Compression ratio is in the figure 13 of the article that I posted here. Check the x axis.
It's >3:1 on ZLIB vs. 2:1 on the GPU compressor. It's below 66% of compression effectiveness.
A highly focused fixed function hardware block makes sense to decompress a file very fast. A highly parallel set of lower performing ALUs does not. The commercial IP blocks I linked to have more explanations why "throwing more cores" isn't the solution for the file decompression problem.
Why would the game engine request a random slice of a compressed texture file if it can't do anything with it?
At most, the game engine determines a desired LOD and requests a mipmap accordingly, but the smaller mip is still inside the larger texture file AFAIK. The advantage here is the engine doesn't need to put the large texture into the VRAM.
Well if you're not reading all the explanations and quotes I wrote here, nor the documentation and scientific articles I linked to about how file compression works, then it's really easy to not be convinced of anything..
¯\_(ツ)_/¯
You don't wait a second for a texture to load if you're streaming textures on the fly like they envision to do in this new generation (i.e. with little to no prefetching, while walking and turning,
not during a loading screen or a narrow corridor).
Ideally, you wait a couple of 16ms frames or one 33ms frame (like they did in the Unreal Engine demo). This means that, within 33ms, the system needs to, for each texture:
1 - Identify the texture file and mipmap level and request the file from storage
2 - Send the texture file at 5.5GB/s (probably into the ESRAM that sits in the IO complex)
3 - Decompress the file in the ESRAM into the RAM, at 8-20GB/s
The bottleneck here is how many texture files you can send towards the ESRAM during step 2, within less than 33ms.
At 5.5GB/s, you can send around 180MB of compressed textures assuming you have the whole 33ms. Looking at the
Unreal Engine's own documentation on DXT5 textures, that's just 9 (nine) 20MB 4K*4K textures being sent within 33ms, or maybe 18 if we assume a 2:1 Kraken compression afterwards.
What good are the 8704 parallel ALUs in a RTX 3080 for decompressing these 18 files that need to be processed in a mostly serial fashion? And how fast is each of these tiny ALUs is at decompressing each of these 5-20MB files?
It's not important to be able to decompress 5000 textures within 2 seconds (for which I'm sure GPUs could be very good at.. until they ran out of VRAM at least). What's important is to able to decompress one large compressed texture file - which is a mostly non-parallel task - within a couple of milisseconds.
Yes, he spent actually about half the presentation time talking about how the PS5's storage is so important for their next-gen vision, all of which is dependent on the SSD's raw speed and the decompressor's performance to drive data to the RAM.
It's
literally in the article you posted yourself.
They're comparing DirectStorage vs. non-DirectStorage.
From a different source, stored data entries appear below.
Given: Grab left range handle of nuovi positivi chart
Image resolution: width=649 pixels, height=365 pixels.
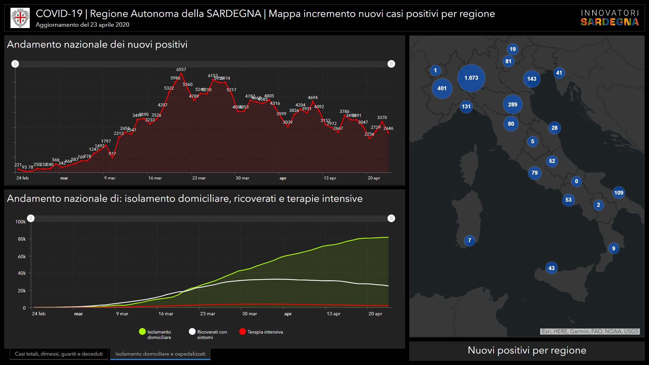Looking at the screenshot, I should tap(15, 64).
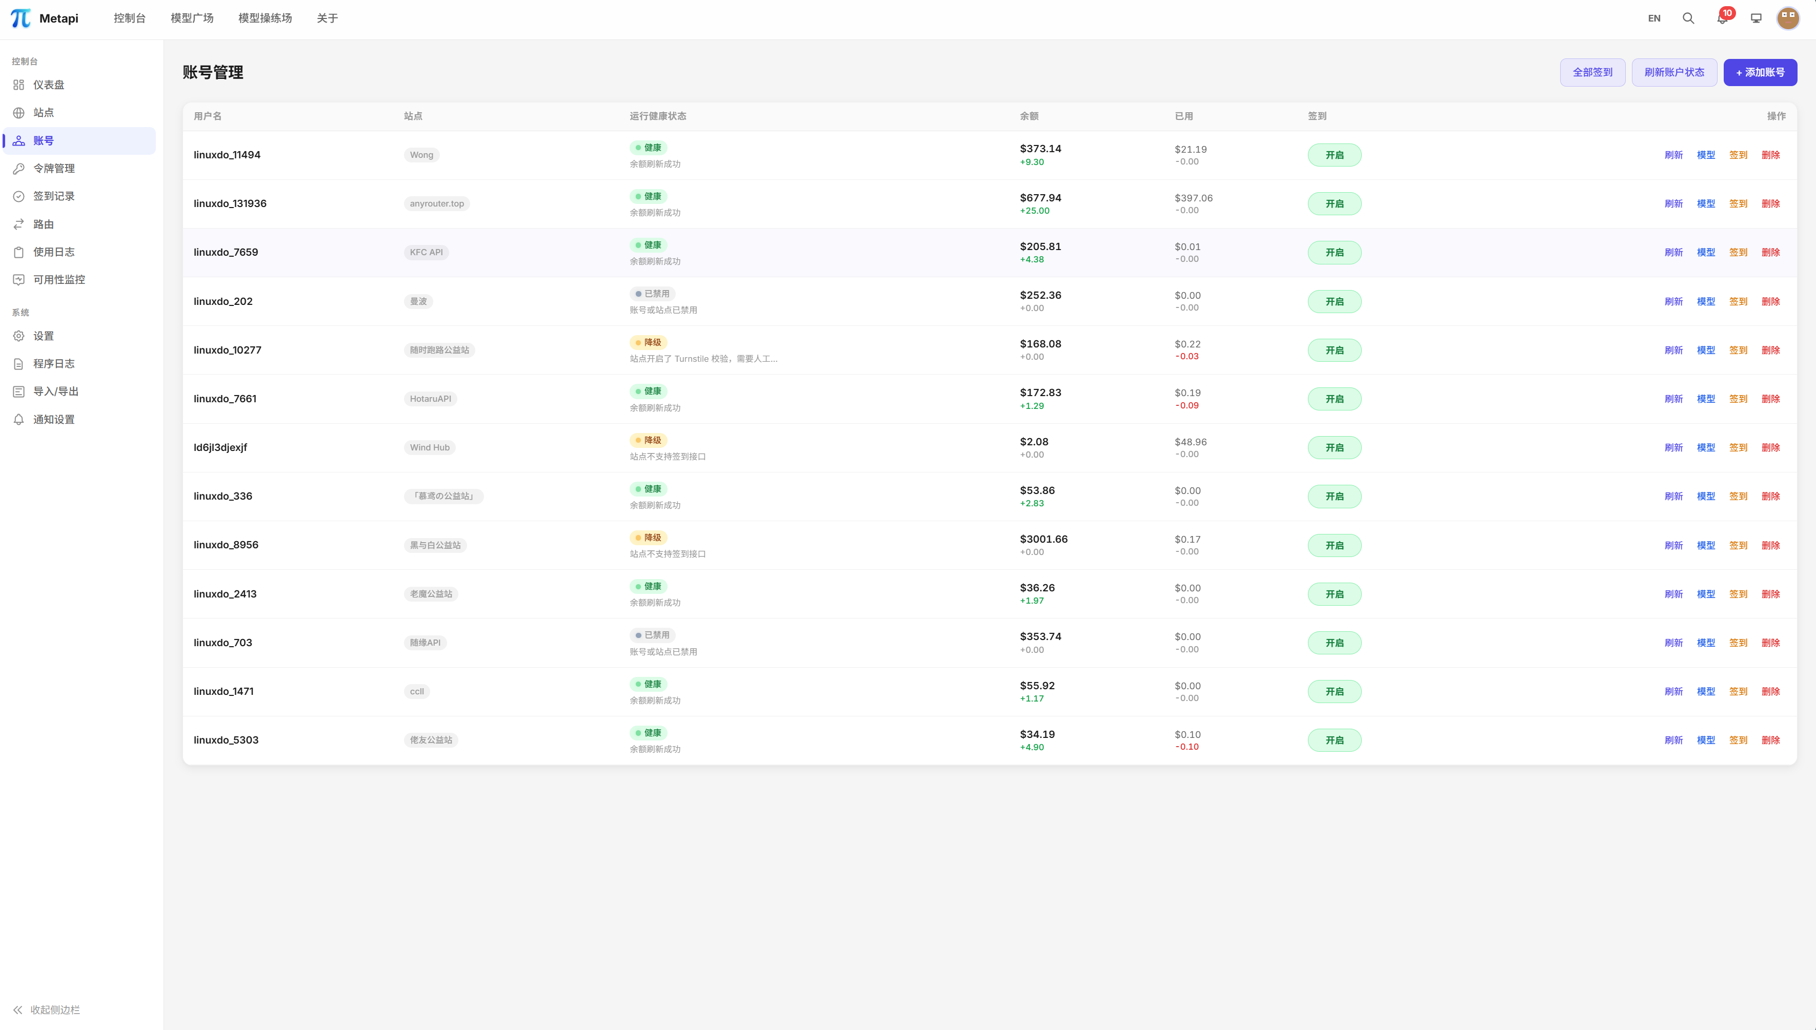This screenshot has width=1816, height=1030.
Task: Enable check-in toggle for linuxdo_5303
Action: tap(1335, 740)
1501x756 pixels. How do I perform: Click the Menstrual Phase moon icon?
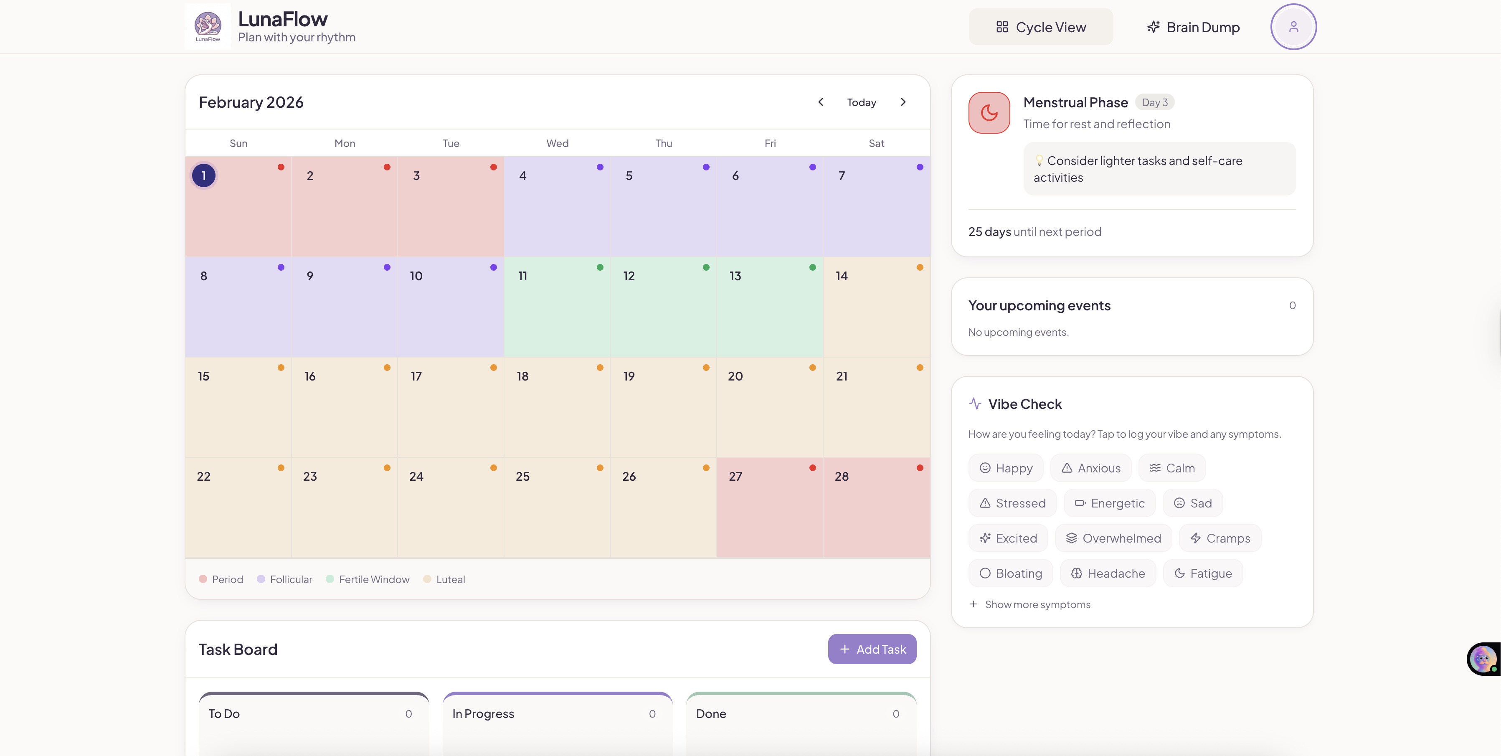pos(989,112)
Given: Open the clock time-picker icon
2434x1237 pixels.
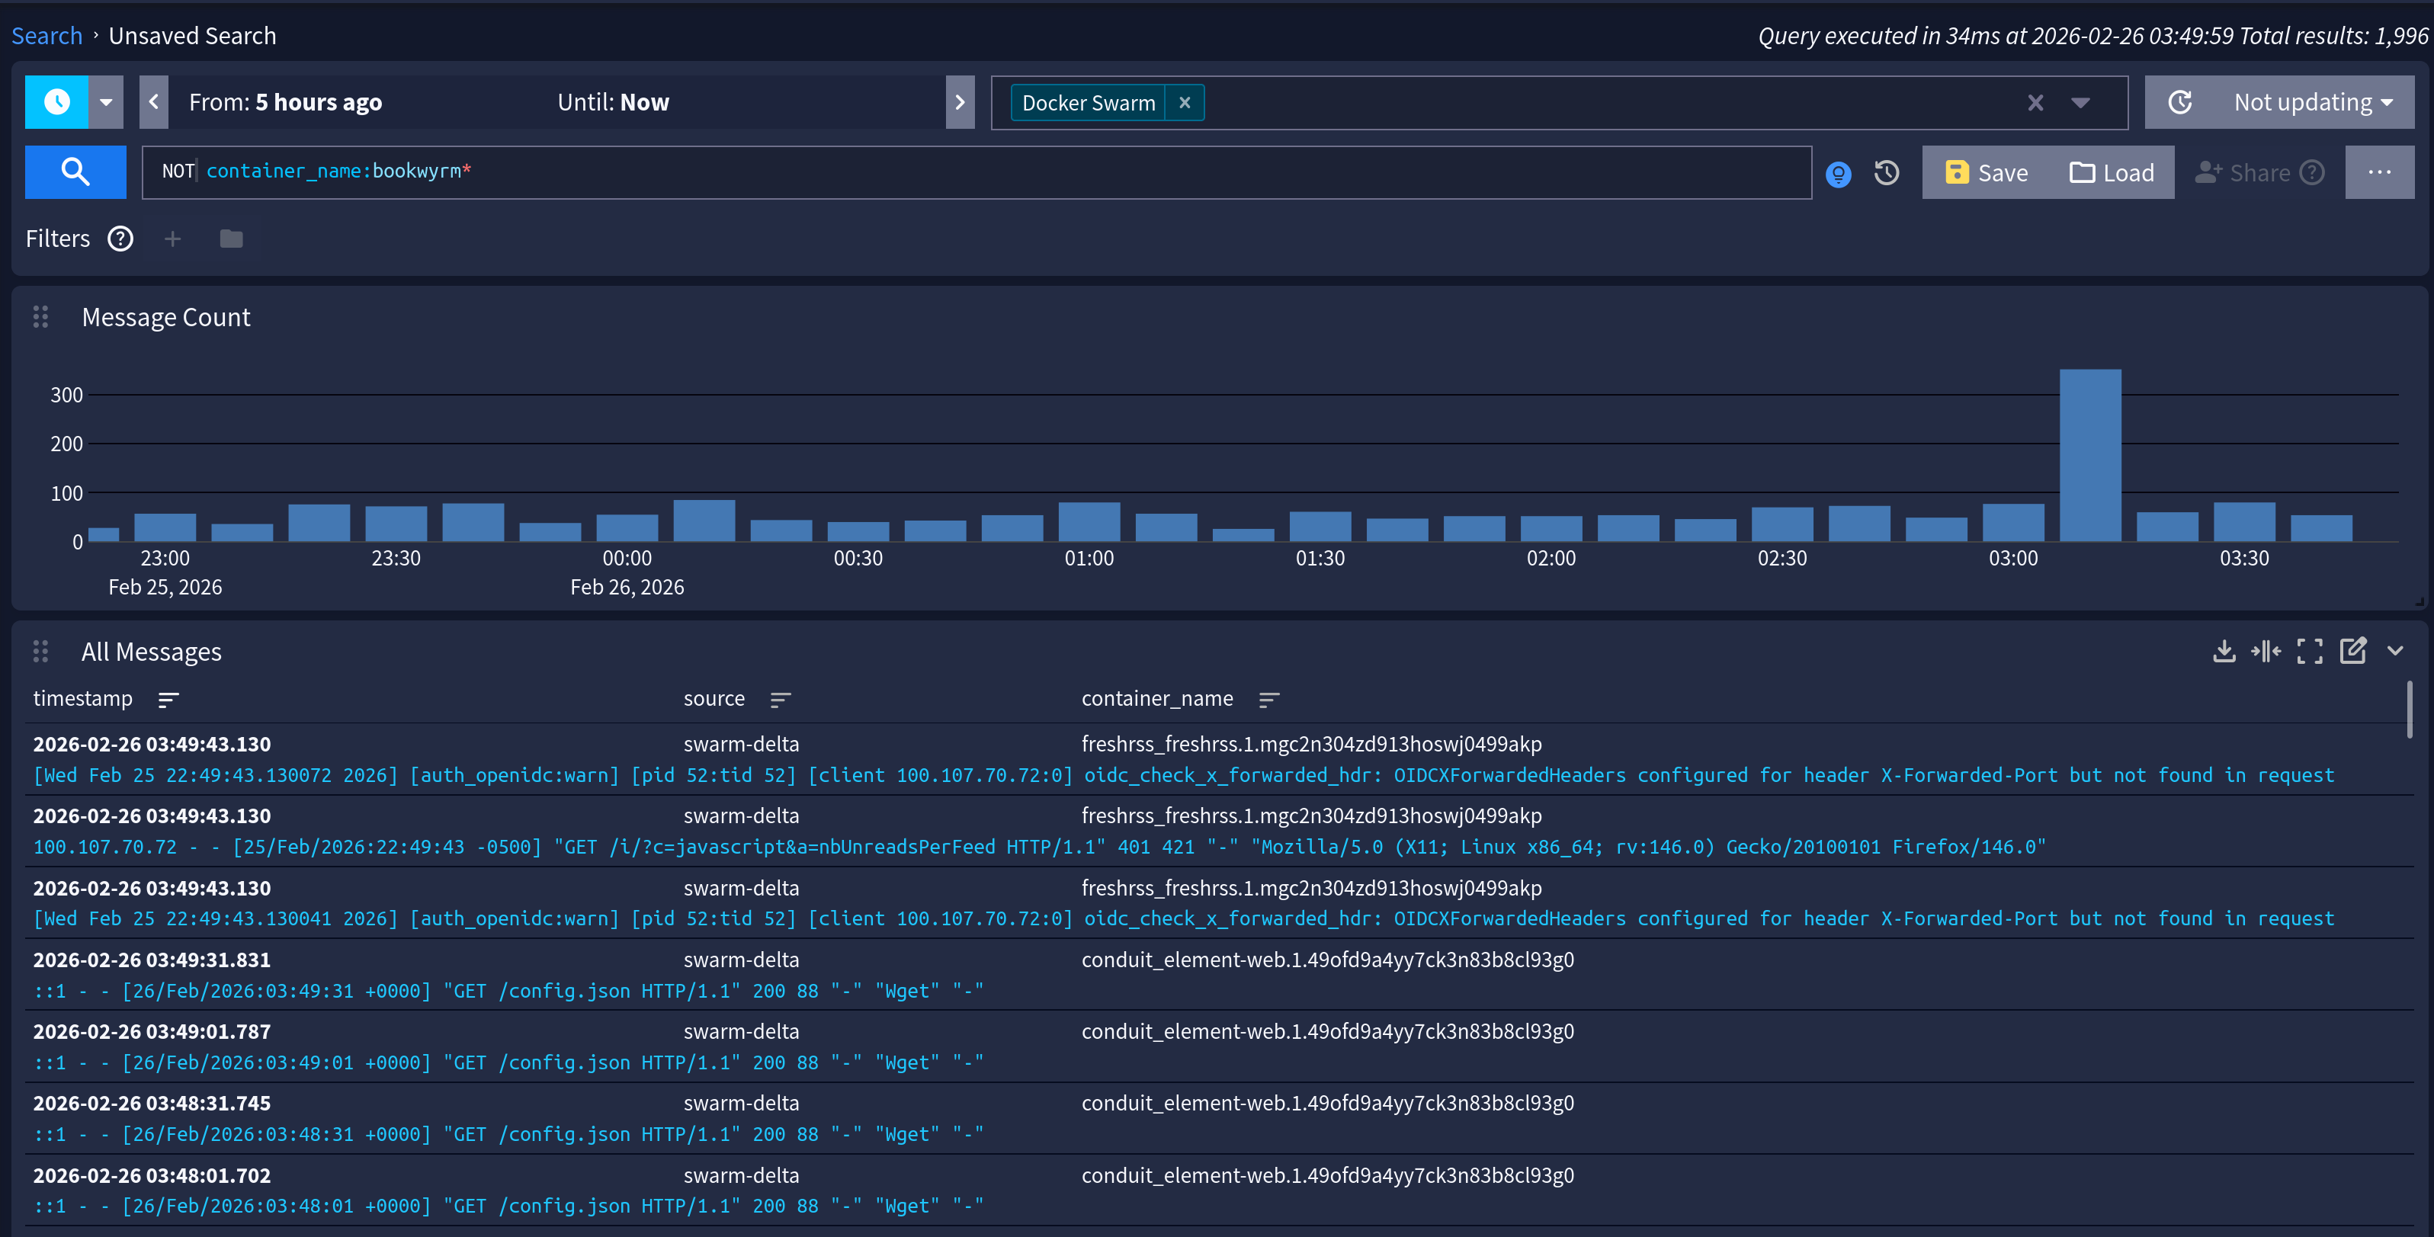Looking at the screenshot, I should 55,101.
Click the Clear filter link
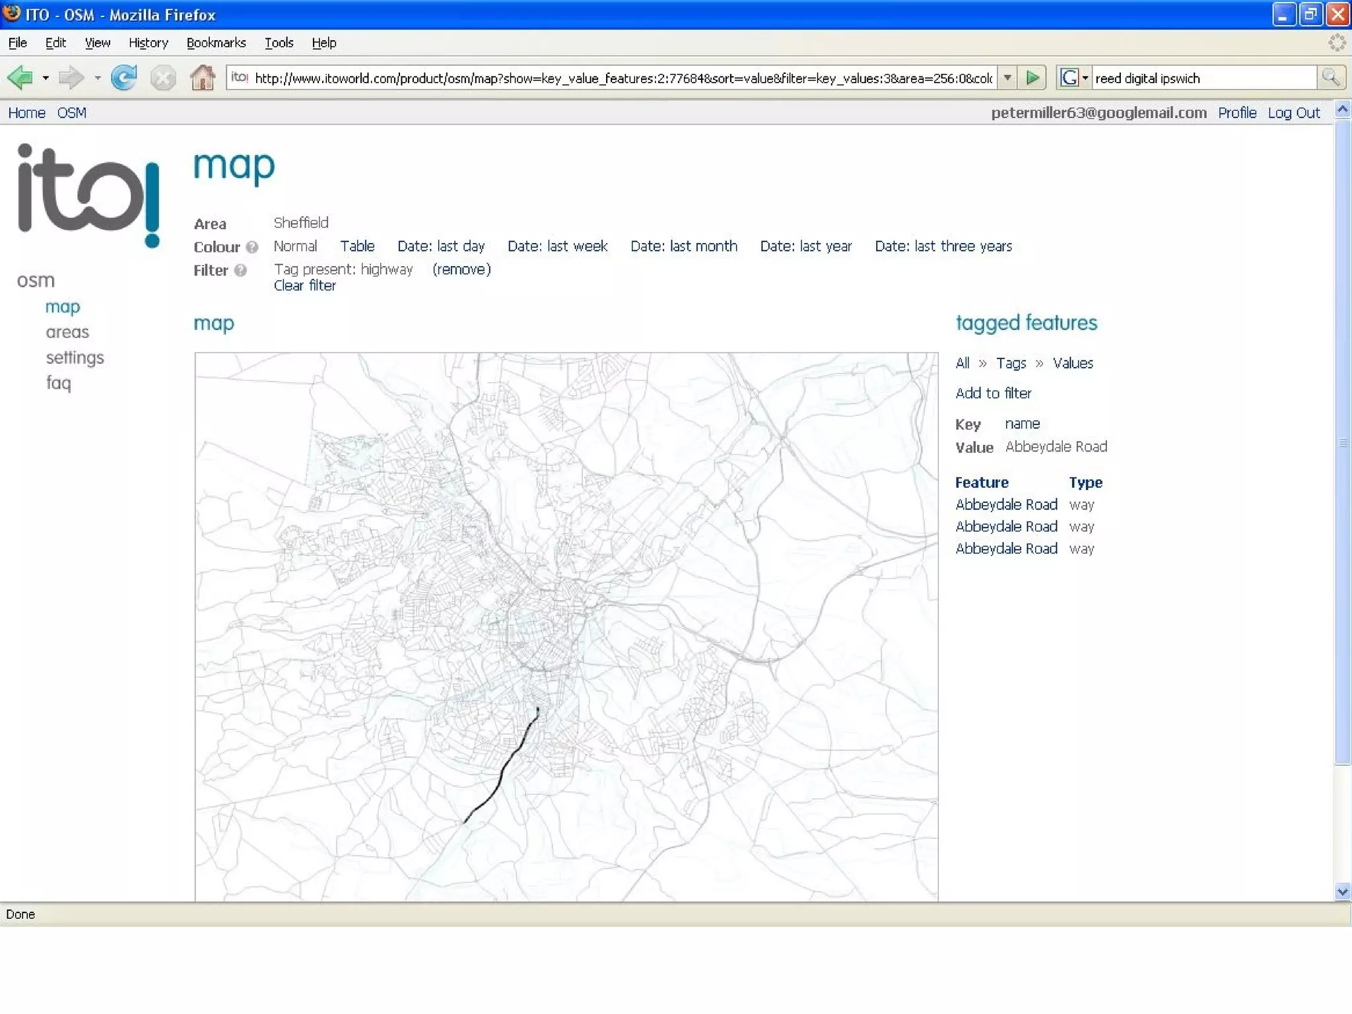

Proof #88 on how nVidia is being super shady about this:
they're not measuring decompression speed either in that demo.
Look at the graph, it says
level load time, and they also talk about
CPU utilization.
Here's what Microsoft says about DirectStorage:
https://news.xbox.com/en-us/2020/03/16/xbox-series-x-glossary/
https://devblogs.microsoft.com/directx/directstorage-is-coming-to-pc/
DirectStorage is all about reducing the number of steps (i.e. CPU cycles and communication to IO latency) that are currently needed to perform an IO request.
Loading from a NVMe will already be much faster with DirectStorage even if using CPU decompression, and nVidia very conveniently left that info out from their "demo".